Limitations & Future Work

  • The assumption of uniform hemispherical illumination for ambient light is less accurate for highly directional light sources (e.g., point lights/spots).
  • The decomposition of reflectance \(H_r\) and illumination \(L_a\) relies on an MLP, which may have inherent ambiguities—one observation can be explained by multiple \((H_r, L_a)\) pairs.
  • The illumination modulator \(\varphi\) is data-driven, potentially limiting generalization to illumination conditions far outside the training exposure range.
  • Evaluations were limited to static multi-exposure scenes; performance on dynamic scenes or single-exposure setups remains unknown.
  • The GI branch's individual contribution (0.09dB) is relatively small, suggesting the effect of illumination modulation might be limited by the diversity of lighting changes in the training data.
  • vs HDR-GS: HDR-GS uses SH for HDR color and an MLP for exposure-conditioned tone mapping without 3D illumination modeling.

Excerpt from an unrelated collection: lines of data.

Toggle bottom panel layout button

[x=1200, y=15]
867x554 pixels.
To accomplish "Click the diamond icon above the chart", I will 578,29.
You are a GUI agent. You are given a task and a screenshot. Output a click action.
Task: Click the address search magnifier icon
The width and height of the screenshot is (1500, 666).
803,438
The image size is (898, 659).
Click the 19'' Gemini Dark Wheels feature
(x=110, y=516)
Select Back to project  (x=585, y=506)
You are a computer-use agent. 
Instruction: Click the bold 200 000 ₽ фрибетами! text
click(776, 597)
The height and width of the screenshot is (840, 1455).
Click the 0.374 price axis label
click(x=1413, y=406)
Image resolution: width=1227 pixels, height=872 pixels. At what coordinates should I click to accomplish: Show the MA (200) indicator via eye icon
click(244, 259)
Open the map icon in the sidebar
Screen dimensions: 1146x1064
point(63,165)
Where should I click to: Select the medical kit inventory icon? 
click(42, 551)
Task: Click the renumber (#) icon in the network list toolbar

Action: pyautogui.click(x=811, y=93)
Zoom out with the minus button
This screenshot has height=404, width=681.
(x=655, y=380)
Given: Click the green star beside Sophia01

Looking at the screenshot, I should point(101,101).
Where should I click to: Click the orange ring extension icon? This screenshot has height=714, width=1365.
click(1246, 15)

PhysHDR-GS decomposes color into reflectance/illumination and models light explicitly in 3D space.
  • vs GaussHDR: GaussHDR is engineering-driven, unifying 3D/2D tone mapping. PhysHDR-GS is physically inspired, where branches represent specific physical modulations (2D global exposure vs 3D local illumination).
  • vs NeRF-based HDR: Methods like HDR-NeRF are extremely slow in both training and inference (4189ms/frame). PhysHDR-GS inherits the efficiency of 3DGS (13ms/frame).

Rating

  • Novelty: ⭐⭐⭐⭐ The IE+GI dual-branch design derived from physical equations is theoretically elegant; the discovery of gradient starvation and the I-GS solution are valuable new contributions.
  • Experimental Thoroughness: ⭐⭐⭐⭐⭐ Three benchmarks, two exposure settings, two backbones, complete ablations, and detailed efficiency analysis.
  • Writing Quality: ⭐⭐⭐⭐ Clear derivation from physical equations to method design with intuitive diagrams.
  • Value: ⭐⭐⭐⭐ The finding of gradient starvation and I-GS has general value for the 3DGS community, though HDR-NVS is a relatively niche area.